私は、そっけなく孤独で友達も多くないような先生にひかれ、東京に戻ってからも頻繁に先生の家に尋ねることになります。

隠遁生活を送っていて、世間との接触があまりない先生は孤独で寂しい感じの生活をしているが、美しい奥さんとは睦まじい生活をしていて、わけがありそうなその先生にひかれていくのは彼自身も孤独だったのかもしれません。

100年前の文学を読むときには、下女を雇って何もしないような隠遁生活が送れるような人がいることとその当時の学生生活というものの時代背景を理解することで読解度が上がると思います。

先生はかなり裕福な生まれですが、両親が相次いで亡くなり叔父にその財産の多くを取られてしまい残ったものを現金に換えて東京で学生時代を送っていたのですが、その根底には親族といえども信用できないという不信感を抱くことになっていました。

しかし、その財産で一度も仕事をしないで生活できるというほどの財産ですしし、現に先生は一度も職に就いていませんからかなりのものだったと想像できます。

何度か尋ねているうちに先生は、雑司ヶ谷にある墓地に月参りをしていることを知ることになり、のちにその墓は先生の奥さんとの恋敵であったKの墓であることが分かります。

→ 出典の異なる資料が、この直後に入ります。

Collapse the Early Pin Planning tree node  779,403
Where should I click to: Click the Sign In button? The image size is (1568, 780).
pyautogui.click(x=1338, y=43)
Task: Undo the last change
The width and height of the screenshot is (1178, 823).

真宗寺の次男に生まれたKは医者の家に養子に行ったのですが、医者にはなりたくないために欺いてほかの科に入って勉強していたことが知られ、養子先から縁組を解除されて、実家からは勘当されるというような境遇になっていました。

働きながら学問を続けていたKを先生が間借りしていた奥さんとお嬢さんのいる家に住まわせることにして二人に約束してくれるように頼みました。

先生はそこのお嬢さんを好んでいたのですが、ある種の人間不信のためもあり、Kがそのお嬢さんを好きになるなどということを考えることもなかったので安心していたところ、Kからその恋心を打ち上げられて驚くことになります。

先生はKに自分の気持ちを打ち明けることもできず、奥さんにお嬢さんをくださいと話し快諾をいただくことになりました。

すべてのことに抜きんでて強い精神の持ち主だったKがそのことを知った2日後に自殺をしてしまうのです。

これは最後の章の先生の手紙に詳しく書いてあるのですが、結婚はしたもののその後の先生は親友を裏切った自分を許すことができずに孤独な人生を歩むことになります。

何事にも強い精神で臨んでいたKにとっての、その恋は打ち明けられるものでもなく深く思い悩むことになったのは自分の境遇ということが大きかったように思われます。

しかし、嫉妬にかられた先生は自分のお嬢さんへの思いをKに話すことなく裏からことを運んでしまったのは、幾分理性を欠いた行動だったようで、それが先生をその後の人生を苦しめることになりました。

先生は恋人を得ることはできましたが、自分の心の平穏は失ったままに先にも進めずとても寂しい人生を送ることになりました。

そんな苦しい生活の中で、明治天皇が崩御され、乃木希典の殉死により、先生も死を覚悟して実家で父の看病をしている私のもとにそれまでの経過を書いた長い手紙を届けることにしたようでした。

その手紙には奥さんのその後の生活を案じながらも、先生とKの間に起こったことは言わないでほしいと結んでありました。

明治天皇の崩御は現在の私たちには理解できない程、その当時の民衆にとっても大きな出来事であったようで、それを理解したうえでこの小説も読まなければならないのでしょう。

しかし、文学というものを理解するうえでその時代背景を理解することはとても大切だとは思いますが、人間の心のうちに流れている、裏切りや寂しさは何時の時代でも変わることはありません。

先生は叔父に裏切られて人間不信に陥っていながら、友人を裏切ってしまったという寂しい心を終生持ち続け、癒えることが無いまま死んでいくことになるのです。